Le fait de surmonter le déficit chronique de l'Afrique en matière d'infrastructures – tant physiques que numériques – renforcera le pouvoir de création de nouveaux flux commerciaux et contribuera à la réussite de la mise en œuvre de la ZLECA. En s'attaquant aux contraintes du continent en matière d'offre, les décideurs politiques peuvent améliorer à la fois la production et la logistique dans une région qui compte plus de pays enclavés (16) que toute autre. Les investisseurs cherchant à tirer parti des économies d'échelle offertes par la ZLECA, l'intégration des marchés et l'amélioration de la connectivité doivent être une priorité absolue.

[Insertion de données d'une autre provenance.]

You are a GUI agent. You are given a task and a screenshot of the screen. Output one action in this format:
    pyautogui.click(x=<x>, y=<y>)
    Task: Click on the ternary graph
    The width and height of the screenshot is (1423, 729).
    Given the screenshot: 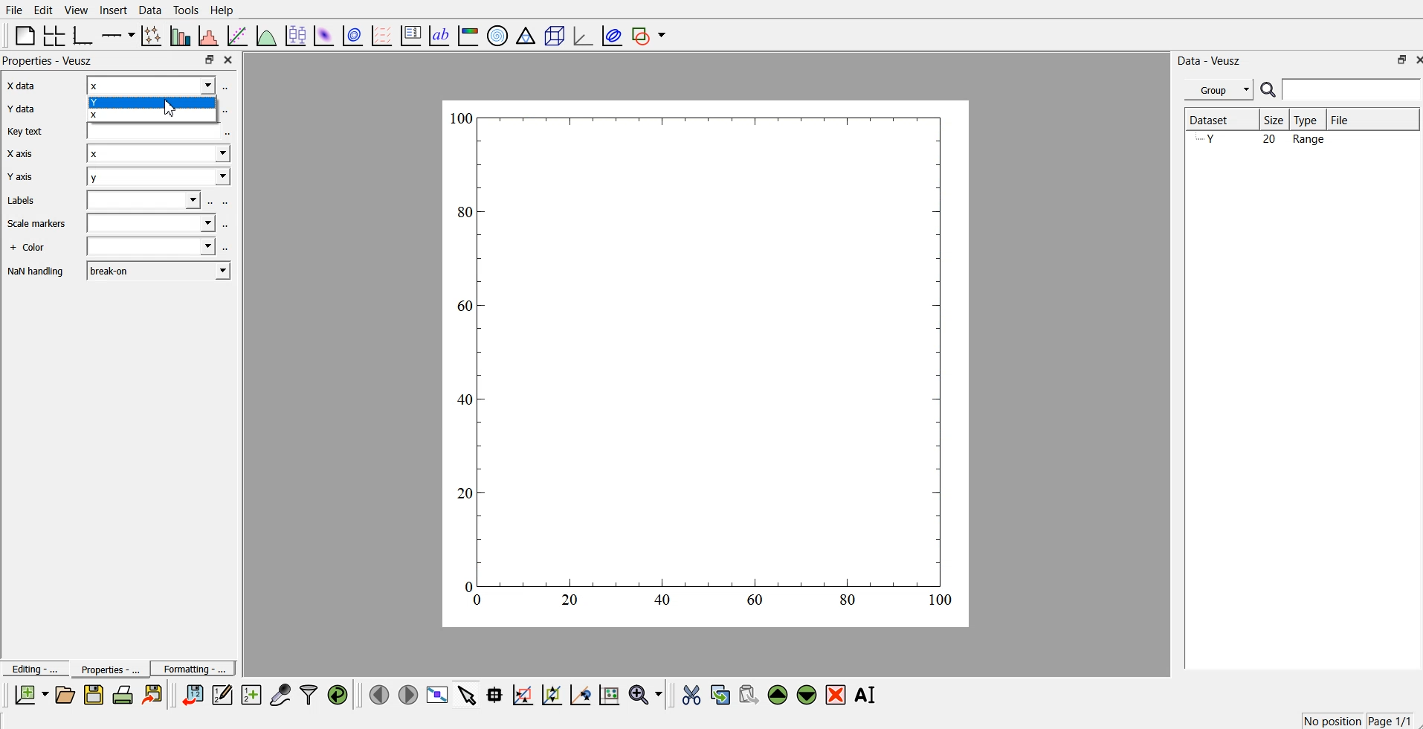 What is the action you would take?
    pyautogui.click(x=526, y=34)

La clarification des règles d'origine de la ZLECA – qui déterminent si les produits sont exempts de droits de douane dans le cadre de l'accord – est également essentielle pour accélérer l'industrialisation et le développement des chaînes de valeur régionales. Malgré les défis posés par la COVID-19, les négociateurs ont fait des progrès significatifs sur l'accord relatif aux règles d'origine, qui devrait être conclu plus tard cette année. Cela ouvrira la voie aux négociations de la phase 2 sur les principaux moteurs de la croissance future, notamment les protocoles sur l'investissement, la politique de concurrence et les droits de propriété intellectuelle.

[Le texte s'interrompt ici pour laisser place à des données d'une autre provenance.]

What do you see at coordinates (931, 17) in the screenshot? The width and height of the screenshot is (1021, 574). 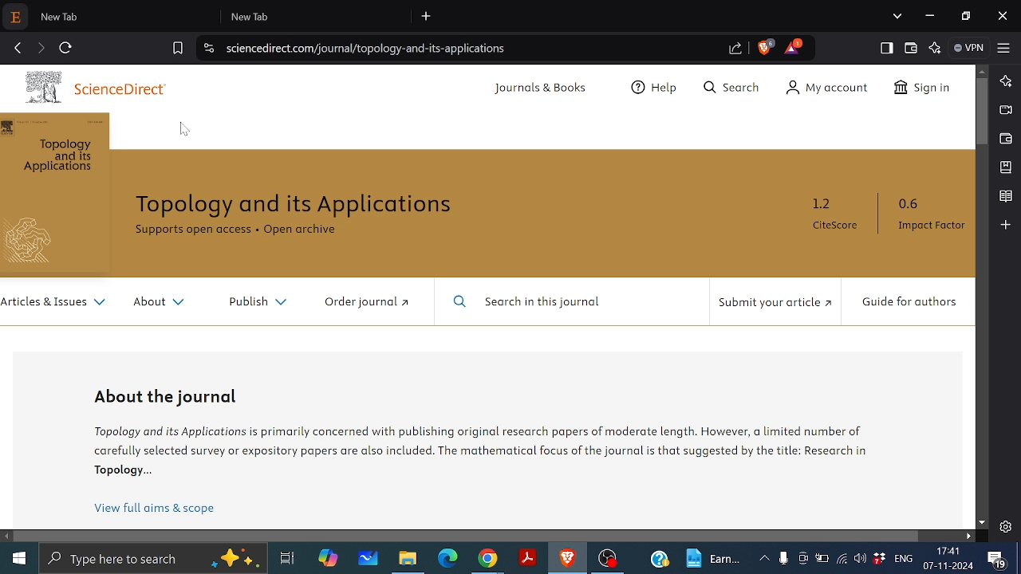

Mais, comme le suggère la hâte de conclure des accords commerciaux bilatéraux avec des pays tiers, le défi le plus important de l'intégration commerciale de l'Afrique pourrait être celui, permanent, de faire passer l'intérêt collectif de la région en premier. Bien que la ZLECA n'interdise pas aux pays membres d'entamer de telles négociations, les accords bilatéraux avec des tiers pourraient affecter la structure du commerce africain et créer des précédents pour les règles régionales en matière de commerce et d'investissement. En pratique, ils pourraient entraîner un détournement des flux commerciaux, étant donné que la clause de la nation la plus favorisée de la ZLECA étend automatiquement aux membres de la ZLECA les concessions tarifaires accordées à une tierce partie.
Comme l'a affirmé Jeffrey Sachs, « sans aucun doute, si l'Afrique s'intègre économiquement, elle sera un leader mondial et la plus grande région économique du monde ». À ce jour, 41 pays ont ratifié la ZLECA. Mais pour que le pacte devienne la rampe de lancement d'une intégration plus poussée de l'Afrique dans l'économie mondiale, les gouvernements doivent compléter la libéralisation des échanges par de solides mesures de facilitation du commerce et renforcer la coordination régionale afin de s'engager auprès de partenaires extérieurs en tant que bloc commercial unifié.
Traduit de l’anglais par Timothée Demont
Hippolyte Fofack est économiste en chef et directeur de la recherche à la Banque africaine d'import-export (Afreximbank).